I made a version of that myself and learned during my research that it evolved from Spanish and Portuguese escabeche dishes. So I made a few versions of that too using shrimp, mahi, and smelt with different results each time.

And now on to the Cuban version. Since I'm only serving myself, I used a single filet of tilapia instead of the two pounds the recipe is designed for. I quartered the rest of the ingredients and since the filet was a bit less than a half pound, I tossed in a few shrimp to make up the difference. Most of you are probably making more than one serving so here's the full unreduced recipe:

Ingredients:
2 cups sunflower oil [I used a light olive oil]
1/2 cup white vinegar
1 teaspoon green peppercorns [I used the pickled sort recommended by, I think, Russell]
http://russelleverett.blogspot.com/
2 bay leaves
1 cup sliced black olives [I considered kalamata since I've got some left over, but they didn't seem right.
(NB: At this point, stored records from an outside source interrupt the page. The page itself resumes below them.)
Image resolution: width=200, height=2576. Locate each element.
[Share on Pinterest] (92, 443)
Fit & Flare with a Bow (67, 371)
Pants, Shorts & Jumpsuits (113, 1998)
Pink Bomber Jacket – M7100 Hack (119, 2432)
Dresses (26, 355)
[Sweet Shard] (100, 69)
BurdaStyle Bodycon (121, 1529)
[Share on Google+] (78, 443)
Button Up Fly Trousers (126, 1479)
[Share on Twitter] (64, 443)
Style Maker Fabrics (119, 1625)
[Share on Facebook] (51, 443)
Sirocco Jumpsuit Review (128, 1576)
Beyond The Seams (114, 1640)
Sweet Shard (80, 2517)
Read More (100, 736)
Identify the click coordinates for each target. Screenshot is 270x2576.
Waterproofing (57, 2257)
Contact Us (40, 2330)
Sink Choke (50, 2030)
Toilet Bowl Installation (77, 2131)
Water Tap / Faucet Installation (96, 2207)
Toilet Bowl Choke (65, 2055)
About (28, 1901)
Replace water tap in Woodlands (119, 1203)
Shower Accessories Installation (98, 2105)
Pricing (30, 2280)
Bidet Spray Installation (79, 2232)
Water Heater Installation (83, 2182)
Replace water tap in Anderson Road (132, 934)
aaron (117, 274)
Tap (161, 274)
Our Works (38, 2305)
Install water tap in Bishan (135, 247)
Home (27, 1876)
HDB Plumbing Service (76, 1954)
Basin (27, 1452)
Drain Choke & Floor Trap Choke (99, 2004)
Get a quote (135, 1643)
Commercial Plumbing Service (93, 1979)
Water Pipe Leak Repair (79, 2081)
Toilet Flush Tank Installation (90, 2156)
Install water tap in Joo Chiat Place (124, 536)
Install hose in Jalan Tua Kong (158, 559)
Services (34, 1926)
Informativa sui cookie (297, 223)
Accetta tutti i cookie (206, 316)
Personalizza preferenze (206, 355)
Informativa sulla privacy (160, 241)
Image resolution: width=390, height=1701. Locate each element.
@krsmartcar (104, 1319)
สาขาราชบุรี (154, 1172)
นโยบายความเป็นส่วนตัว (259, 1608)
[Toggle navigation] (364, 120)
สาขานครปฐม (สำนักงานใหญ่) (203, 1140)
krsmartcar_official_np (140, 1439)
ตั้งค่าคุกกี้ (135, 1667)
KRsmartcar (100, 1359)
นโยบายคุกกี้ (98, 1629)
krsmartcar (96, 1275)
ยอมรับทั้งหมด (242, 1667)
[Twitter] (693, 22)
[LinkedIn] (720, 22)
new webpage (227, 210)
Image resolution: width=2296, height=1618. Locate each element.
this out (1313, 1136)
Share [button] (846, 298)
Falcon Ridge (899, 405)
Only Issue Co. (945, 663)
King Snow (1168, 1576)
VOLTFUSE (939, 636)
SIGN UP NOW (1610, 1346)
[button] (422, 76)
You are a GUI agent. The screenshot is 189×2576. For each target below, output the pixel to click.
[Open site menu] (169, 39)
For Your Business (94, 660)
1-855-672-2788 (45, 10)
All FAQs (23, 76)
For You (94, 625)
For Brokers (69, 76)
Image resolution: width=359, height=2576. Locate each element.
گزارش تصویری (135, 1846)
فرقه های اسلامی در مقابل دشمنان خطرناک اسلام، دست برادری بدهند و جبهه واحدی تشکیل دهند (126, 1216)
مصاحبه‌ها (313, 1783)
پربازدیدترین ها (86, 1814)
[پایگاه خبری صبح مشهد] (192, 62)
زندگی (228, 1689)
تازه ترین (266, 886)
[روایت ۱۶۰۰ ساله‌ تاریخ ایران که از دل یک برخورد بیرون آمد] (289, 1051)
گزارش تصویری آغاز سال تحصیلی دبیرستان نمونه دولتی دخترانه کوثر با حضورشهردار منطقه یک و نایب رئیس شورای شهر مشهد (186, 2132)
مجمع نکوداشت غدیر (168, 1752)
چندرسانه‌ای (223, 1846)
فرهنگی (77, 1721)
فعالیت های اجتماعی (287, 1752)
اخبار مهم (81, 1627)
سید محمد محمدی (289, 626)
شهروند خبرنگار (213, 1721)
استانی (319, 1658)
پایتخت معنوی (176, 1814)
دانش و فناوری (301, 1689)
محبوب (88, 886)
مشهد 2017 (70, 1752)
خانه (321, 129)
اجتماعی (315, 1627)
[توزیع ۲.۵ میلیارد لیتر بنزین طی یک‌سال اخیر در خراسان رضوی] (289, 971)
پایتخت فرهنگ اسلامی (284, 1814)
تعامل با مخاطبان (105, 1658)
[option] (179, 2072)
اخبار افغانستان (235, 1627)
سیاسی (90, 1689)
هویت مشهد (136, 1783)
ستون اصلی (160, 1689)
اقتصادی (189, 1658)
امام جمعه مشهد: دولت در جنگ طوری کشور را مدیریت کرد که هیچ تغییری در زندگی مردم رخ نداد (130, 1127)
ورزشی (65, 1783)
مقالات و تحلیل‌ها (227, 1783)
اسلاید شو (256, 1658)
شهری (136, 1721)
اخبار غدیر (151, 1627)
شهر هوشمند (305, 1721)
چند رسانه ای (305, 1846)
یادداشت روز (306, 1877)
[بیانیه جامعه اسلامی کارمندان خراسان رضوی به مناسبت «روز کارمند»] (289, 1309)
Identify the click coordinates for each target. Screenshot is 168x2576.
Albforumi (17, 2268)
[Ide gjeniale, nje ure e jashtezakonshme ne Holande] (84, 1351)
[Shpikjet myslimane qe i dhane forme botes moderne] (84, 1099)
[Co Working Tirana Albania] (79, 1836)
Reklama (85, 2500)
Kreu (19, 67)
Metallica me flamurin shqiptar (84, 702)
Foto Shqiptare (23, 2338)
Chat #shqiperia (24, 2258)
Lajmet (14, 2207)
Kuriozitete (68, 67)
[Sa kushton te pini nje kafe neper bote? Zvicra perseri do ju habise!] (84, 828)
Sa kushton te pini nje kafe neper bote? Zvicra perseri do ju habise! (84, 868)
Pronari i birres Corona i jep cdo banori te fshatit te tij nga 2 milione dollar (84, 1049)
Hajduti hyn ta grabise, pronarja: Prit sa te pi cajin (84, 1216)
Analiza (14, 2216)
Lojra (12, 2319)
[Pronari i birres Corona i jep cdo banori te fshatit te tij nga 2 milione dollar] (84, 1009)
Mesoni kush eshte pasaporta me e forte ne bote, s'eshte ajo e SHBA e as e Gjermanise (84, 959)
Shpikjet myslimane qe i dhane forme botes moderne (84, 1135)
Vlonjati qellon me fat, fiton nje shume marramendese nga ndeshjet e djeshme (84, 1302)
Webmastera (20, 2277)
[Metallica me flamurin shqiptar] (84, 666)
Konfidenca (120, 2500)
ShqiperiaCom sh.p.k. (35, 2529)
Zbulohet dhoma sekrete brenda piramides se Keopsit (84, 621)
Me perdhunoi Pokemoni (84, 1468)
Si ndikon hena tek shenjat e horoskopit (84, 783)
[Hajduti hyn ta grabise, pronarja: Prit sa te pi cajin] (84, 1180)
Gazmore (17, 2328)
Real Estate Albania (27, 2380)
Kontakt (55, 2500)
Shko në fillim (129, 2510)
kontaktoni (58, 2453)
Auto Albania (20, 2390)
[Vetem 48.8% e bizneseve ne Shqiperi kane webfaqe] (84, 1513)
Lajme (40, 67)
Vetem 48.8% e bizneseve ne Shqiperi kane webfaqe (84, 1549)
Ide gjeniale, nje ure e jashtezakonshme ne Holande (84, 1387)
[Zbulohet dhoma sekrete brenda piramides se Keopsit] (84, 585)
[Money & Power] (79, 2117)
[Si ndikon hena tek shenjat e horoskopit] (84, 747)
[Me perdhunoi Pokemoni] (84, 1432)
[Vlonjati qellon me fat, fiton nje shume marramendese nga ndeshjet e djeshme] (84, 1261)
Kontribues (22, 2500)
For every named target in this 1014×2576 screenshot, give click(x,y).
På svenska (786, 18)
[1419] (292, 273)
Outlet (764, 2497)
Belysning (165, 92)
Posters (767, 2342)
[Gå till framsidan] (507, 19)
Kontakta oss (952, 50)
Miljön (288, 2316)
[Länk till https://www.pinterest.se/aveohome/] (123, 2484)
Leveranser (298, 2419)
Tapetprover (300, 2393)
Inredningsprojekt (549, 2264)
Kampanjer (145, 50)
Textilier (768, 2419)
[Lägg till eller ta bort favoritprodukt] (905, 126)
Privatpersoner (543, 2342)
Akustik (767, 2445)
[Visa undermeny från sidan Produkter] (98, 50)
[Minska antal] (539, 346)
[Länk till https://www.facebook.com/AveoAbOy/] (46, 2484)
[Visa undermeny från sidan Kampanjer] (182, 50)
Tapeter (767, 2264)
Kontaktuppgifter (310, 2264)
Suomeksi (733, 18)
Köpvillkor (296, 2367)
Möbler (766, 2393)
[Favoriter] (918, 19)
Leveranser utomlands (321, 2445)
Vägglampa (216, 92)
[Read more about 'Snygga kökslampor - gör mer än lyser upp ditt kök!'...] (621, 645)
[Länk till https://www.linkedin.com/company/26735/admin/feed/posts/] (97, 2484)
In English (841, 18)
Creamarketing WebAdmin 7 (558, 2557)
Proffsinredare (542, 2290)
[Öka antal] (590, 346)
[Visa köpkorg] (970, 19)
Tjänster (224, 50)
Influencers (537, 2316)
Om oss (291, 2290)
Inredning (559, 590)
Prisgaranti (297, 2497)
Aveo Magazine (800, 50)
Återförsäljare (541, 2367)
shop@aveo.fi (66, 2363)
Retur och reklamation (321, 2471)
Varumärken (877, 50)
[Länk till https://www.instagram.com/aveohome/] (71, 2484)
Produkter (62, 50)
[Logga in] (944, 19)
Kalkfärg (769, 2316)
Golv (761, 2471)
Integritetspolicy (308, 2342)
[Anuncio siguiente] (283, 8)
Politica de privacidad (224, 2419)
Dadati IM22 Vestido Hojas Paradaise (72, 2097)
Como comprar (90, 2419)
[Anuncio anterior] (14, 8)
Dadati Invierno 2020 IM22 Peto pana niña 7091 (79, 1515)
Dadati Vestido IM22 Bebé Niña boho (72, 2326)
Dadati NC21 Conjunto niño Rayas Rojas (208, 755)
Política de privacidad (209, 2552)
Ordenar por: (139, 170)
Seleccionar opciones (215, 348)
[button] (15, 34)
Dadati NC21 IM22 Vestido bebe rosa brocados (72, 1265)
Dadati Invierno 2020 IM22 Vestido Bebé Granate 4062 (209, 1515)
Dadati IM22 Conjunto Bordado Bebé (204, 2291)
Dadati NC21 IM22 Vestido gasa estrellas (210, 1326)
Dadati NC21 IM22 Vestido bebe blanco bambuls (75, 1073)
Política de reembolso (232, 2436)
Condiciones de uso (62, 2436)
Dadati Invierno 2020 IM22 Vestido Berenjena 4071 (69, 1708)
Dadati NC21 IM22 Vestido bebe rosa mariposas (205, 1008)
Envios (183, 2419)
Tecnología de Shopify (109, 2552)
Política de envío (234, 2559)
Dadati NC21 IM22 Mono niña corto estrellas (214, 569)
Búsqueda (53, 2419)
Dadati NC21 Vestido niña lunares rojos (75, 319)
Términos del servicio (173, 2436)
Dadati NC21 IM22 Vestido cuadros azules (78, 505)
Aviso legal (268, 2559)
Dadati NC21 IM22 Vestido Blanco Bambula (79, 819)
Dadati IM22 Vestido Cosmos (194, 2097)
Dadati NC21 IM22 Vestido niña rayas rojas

Instead I used the less briny niçoise.]
1 thinly sliced carrot [I had one tiny CSA carrot languishing in the back of my produce drawer so I used that.]
1 Tbsp. capers
1 tsp. oregano
2 tsp. salt
1 red onion, sliced
2 limes, juiced
1 tsp. sugar
1 cup flour
2 pounds of white fleshed fish fillets
freshly chopped parsley or dill.

1. Add everything but the fish, flour, herbs and half the oil to a medium saucepan and bring to a boil. Reduce temperature to low, cover and simmer 10 minutes.

2. Chop the fish into serving pieces, sprinkle with salt and pepper and dredge in flour.

3. Heat the rest of the oil in a medium pan until shimmery. Cook the fish until golden brown and crisp on the outside and just barely cooked through. How long will depend on the thickness of each piece so use your judgment.

4. Line a lidded container with some of the solid bits from the marinade you prepared in step one. Lay out the fish (and the shrimp if you fried up some of that as I did). Add the rest of the solids on top and pour over the liquid. Seal the container and let sit in the refrigerator for up to seven days.

I only left it for one day and gave it a flip after 12 hours since the fish pieces weren't completely submerged. Unlike last time, the oil didn't separate out and solidify. There's nothing I recognize as an emulsifier in there so I'm not sure why that is.

When the day was up I pulled it out of the refrigerator and laid it out all pretty topped with chopped parsley.



This recipe is lighter on the vinegar than the last escabeche I made and I think that works well. The dressing is light and multidimensional--not overwhelmed with tartness. You can still taste the fish through it even though it's just a mild whitefish. The olives, capers, green peppers, even the carrots all contribute elements of flavor. I really like how they're all working together. The lime, on the other hand, is hard to find in there.

The fish have firmed up due to chemical cooking from the acid to a solid, somewhat chewy texture. It's something like canned tuna, but not dried out which helps a lot. The shrimp, on the other hand, got a little mushy. They didn't absorb the flavors as well either. Next time, poach out of the shell instead of a quick fry in the shell.

Shrimp aside, this is really quite lovely and, I've got to admit, rather better than I've come to expect from Cuban cuisine. If this is a legitimate Cuban preparation, I've written them off too soon. I guess I need to go out for a fancy Cuban dinner instead of just eating Cuban junk food from holes in various walls to see what I've been missing. Any recommendations?

2 comments:

Karen said...

Maybe try this with real sea food, like perhaps yellow tail, rather than tilapia which is a fresh-water fish. The difference would be interesting I'd think.

billjac said...

That's a pretty good point. I have to admit that I just grab whatever white fish that's on sale that my Seafood Watch guide says is OK. I really should be better about picking something appropriate for the recipe at hand.